- [Task description]
Reproduce only the lines from the line with "Open the Argentina" to the line with "The image size is (987, 535). [262, 433]", substituting "basket" for "cart" and keeping everything else unchanged.
══ Extracted information ══
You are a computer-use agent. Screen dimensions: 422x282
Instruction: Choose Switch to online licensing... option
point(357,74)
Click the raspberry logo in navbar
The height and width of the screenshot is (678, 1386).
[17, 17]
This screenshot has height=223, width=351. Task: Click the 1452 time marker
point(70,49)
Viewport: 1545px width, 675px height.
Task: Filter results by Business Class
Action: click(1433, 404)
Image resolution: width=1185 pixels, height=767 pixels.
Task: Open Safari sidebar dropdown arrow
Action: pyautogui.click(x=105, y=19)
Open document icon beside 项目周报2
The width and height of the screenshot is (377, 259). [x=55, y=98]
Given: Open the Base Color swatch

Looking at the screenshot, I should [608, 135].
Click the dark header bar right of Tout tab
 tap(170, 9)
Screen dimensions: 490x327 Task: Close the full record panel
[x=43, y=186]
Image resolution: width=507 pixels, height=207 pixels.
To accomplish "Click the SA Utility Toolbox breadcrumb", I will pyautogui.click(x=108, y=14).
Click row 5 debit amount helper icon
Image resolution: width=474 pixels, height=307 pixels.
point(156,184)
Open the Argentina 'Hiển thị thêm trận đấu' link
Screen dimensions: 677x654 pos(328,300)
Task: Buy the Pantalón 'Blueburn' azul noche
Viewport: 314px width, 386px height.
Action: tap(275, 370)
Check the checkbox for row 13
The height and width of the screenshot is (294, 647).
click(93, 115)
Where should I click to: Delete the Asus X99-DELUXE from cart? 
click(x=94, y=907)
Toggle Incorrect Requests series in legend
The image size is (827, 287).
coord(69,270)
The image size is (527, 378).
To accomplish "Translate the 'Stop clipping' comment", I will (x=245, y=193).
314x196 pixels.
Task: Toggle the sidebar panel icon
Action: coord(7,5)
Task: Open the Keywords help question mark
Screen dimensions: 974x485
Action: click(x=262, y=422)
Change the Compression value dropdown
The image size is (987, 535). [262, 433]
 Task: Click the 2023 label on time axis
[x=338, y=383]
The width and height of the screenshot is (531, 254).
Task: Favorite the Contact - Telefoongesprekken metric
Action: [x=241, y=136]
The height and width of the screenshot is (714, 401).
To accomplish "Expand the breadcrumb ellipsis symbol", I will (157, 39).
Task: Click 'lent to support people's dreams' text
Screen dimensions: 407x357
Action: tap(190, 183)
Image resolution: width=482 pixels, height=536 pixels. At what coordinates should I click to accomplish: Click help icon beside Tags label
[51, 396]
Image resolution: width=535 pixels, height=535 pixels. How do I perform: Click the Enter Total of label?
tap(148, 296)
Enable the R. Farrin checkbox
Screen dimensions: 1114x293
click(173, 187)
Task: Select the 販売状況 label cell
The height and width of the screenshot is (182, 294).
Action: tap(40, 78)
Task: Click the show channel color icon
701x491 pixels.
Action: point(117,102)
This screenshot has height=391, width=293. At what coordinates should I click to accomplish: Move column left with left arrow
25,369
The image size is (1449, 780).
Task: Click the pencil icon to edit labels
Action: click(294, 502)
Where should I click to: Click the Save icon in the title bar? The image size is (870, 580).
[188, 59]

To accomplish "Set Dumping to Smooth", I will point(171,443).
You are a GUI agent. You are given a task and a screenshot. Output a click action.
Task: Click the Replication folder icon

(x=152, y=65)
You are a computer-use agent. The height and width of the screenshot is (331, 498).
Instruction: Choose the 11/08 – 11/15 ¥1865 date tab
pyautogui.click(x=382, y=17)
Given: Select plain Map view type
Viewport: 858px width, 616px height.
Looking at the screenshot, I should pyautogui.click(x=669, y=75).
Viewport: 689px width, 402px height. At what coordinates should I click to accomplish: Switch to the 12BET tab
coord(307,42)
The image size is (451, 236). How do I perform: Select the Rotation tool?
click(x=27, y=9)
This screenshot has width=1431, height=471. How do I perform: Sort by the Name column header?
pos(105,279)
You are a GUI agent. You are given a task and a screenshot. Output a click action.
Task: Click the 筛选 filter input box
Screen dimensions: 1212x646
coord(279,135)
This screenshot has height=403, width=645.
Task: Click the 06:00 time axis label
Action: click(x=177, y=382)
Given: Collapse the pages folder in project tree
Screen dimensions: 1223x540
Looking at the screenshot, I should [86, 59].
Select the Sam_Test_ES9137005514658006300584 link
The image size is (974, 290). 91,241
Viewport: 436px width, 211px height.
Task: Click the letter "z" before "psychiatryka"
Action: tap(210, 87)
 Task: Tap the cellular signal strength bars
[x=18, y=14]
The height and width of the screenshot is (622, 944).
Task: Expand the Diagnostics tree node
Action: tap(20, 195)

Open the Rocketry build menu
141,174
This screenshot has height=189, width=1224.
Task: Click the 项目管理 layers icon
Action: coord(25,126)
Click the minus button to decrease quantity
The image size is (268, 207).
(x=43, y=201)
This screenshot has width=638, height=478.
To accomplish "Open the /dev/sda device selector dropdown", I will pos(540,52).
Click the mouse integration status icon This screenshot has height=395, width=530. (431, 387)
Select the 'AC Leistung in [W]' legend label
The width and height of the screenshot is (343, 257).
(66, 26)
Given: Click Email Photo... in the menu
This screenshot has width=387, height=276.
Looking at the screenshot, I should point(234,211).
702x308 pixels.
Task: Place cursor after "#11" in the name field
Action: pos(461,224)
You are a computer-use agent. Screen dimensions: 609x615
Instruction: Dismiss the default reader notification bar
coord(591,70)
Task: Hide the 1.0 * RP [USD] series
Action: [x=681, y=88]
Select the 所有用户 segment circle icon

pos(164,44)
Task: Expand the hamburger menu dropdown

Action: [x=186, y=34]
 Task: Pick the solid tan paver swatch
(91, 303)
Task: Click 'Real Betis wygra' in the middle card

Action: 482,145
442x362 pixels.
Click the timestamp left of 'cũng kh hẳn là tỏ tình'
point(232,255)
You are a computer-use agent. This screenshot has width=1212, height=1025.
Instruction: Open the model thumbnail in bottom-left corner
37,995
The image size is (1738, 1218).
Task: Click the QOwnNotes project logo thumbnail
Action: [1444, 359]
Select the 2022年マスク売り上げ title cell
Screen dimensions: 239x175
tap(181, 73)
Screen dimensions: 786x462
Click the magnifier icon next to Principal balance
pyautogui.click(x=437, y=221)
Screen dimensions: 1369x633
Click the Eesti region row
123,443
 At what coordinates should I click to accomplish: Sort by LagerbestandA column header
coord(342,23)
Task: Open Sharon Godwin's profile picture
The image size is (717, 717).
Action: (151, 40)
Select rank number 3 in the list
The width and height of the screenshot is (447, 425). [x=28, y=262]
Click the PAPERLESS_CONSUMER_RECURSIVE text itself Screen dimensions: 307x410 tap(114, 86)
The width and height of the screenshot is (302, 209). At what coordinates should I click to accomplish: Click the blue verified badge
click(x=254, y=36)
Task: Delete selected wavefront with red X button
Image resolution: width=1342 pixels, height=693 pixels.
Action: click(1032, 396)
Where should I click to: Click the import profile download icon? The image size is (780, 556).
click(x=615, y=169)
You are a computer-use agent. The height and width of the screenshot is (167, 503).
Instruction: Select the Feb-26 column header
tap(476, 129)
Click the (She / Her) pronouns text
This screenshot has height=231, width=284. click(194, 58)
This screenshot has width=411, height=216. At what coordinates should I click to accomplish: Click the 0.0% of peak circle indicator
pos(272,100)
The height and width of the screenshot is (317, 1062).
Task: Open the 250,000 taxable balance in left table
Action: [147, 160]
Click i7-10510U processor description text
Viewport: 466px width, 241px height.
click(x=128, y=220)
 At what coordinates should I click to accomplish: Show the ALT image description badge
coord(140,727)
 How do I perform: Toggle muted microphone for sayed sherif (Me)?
═══
- [The answer]
Open the Argentina 'Hiển thị thêm trận đấu' link
Screen dimensions: 677x654 pos(328,300)
Task: Buy the Pantalón 'Blueburn' azul noche
Viewport: 314px width, 386px height.
Action: tap(275, 370)
Check the checkbox for row 13
The height and width of the screenshot is (294, 647).
click(93, 115)
Where should I click to: Delete the Asus X99-DELUXE from basket? 
click(x=94, y=907)
Toggle Incorrect Requests series in legend
The image size is (827, 287).
coord(69,270)
The image size is (527, 378).
To accomplish "Translate the 'Stop clipping' comment", I will (x=245, y=193).
314x196 pixels.
Task: Toggle the sidebar panel icon
Action: coord(7,5)
Task: Open the Keywords help question mark
Screen dimensions: 974x485
Action: click(x=262, y=422)
Change the Compression value dropdown
The image size is (987, 535). [262, 433]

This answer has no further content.